Turkey has launched separate artillery strikes on Kurdish and Islamic State of Iraq and the Levant (ISIL) positions in northern Syria.
The Turkish army shelled on Monday ISIL targets near the border town of Jarablus, as well as Kurdish YPG positions north of the nearby city of Manbij.
The YPG targets were hit 20 times, while the cross-border attack on ISIL was still ongoing, a Turkish official told the Reuters news agency.
The attacks inside Syria followed Ankara’s vow to push ISIL, also known as ISIS, from its border with Syria.
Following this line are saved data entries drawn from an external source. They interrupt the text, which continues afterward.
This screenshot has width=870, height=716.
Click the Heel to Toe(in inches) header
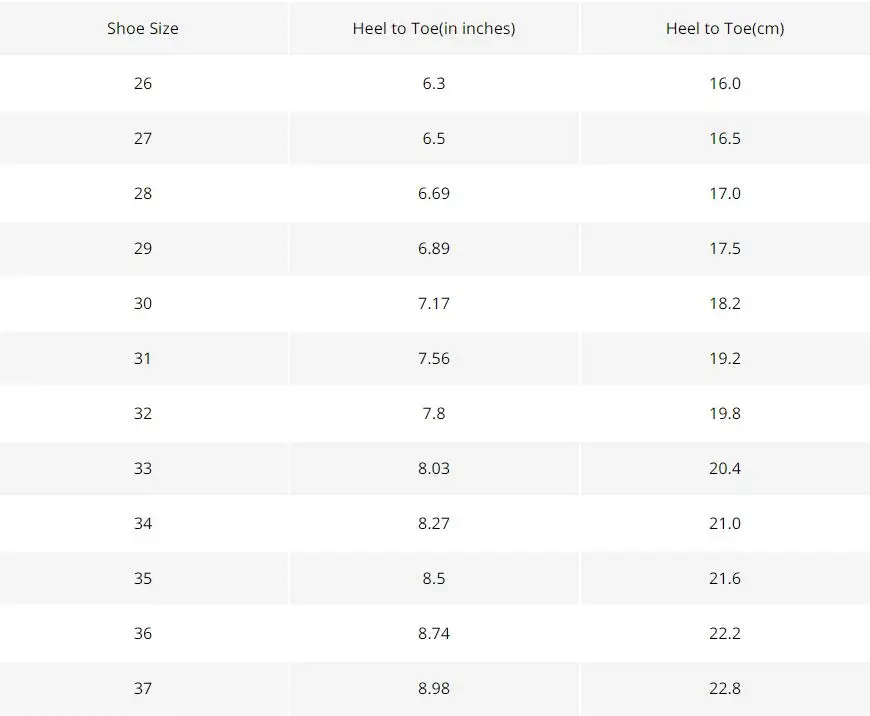point(434,28)
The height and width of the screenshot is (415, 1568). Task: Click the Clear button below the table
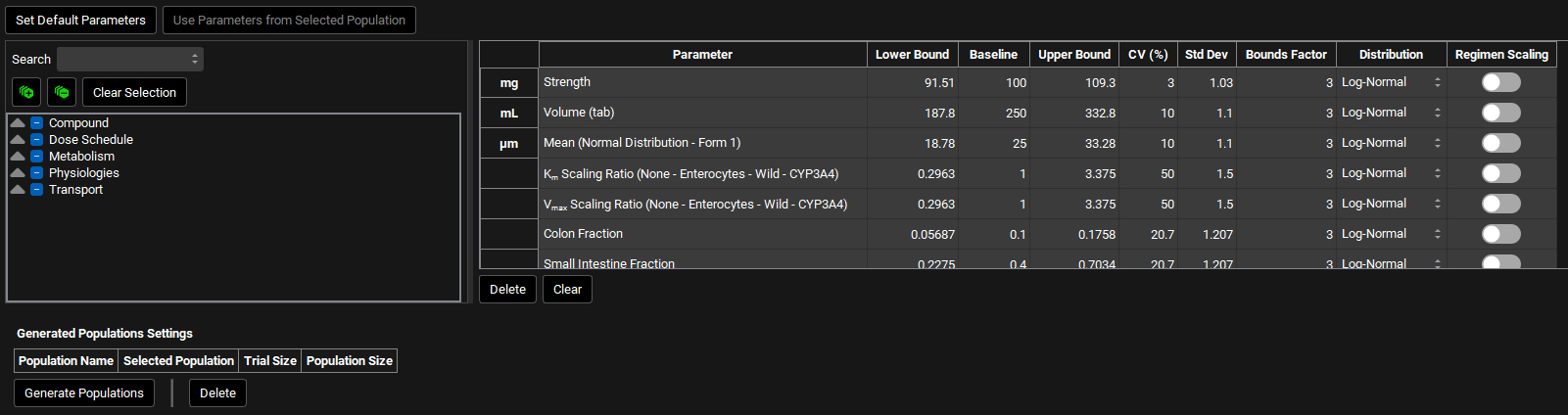(567, 290)

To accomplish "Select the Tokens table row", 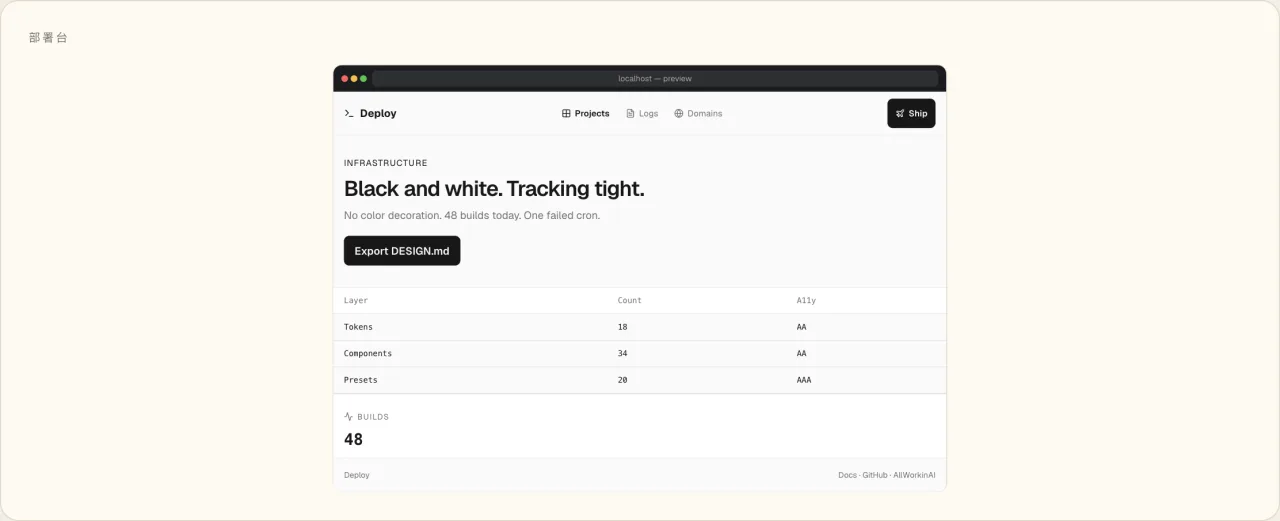I will pos(640,327).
Ankara has also spoken out against the advance of US-backed Syrian-Kurdish YPG fighters, seeing them as an extension of the Kurdistan Workers Party (PKK), which has been fighting for Kurdish autonomy in southeastern Turkey since the 1980s.
The YPG, or the People’s Protection Units, currently controls swaths of territory along the northeastern border with Turkey – from the towns of Hasaka to Afrin – while its political wing, the Kurdish Democratic Union Party (PYD), claims an autonomous region now called Rojava.
The Kurdish group makes up a significant portion of the US-backed Syria Democratic Forces (SDF), a Kurdish and Arab alliance fighting ISIL in Syria. The US and EU considers the YPG as one of their most effective allies in the fight against ISIL.
Earlier this month, YPG forces backed by air raids from a US-led anti-ISIL coalition, ousted ISIL fighters from Manbij.
But Turkey views the Kurdish presence in northern Syria as an unacceptable “red line” and wants the Free Syrian Army (FSA), another opposition group, to take over areas once controlled by ISIL in the border regions.
Al Jazeera’s Hashem Ahelbarra, reporting from Gaziantep on the Turkish side of the Syria-Turkey border, said advances by the Kurds “raised concerns within the political and military establishment within Turkey.
“They are concerned about the growing territorial gains of Kurdish factions.”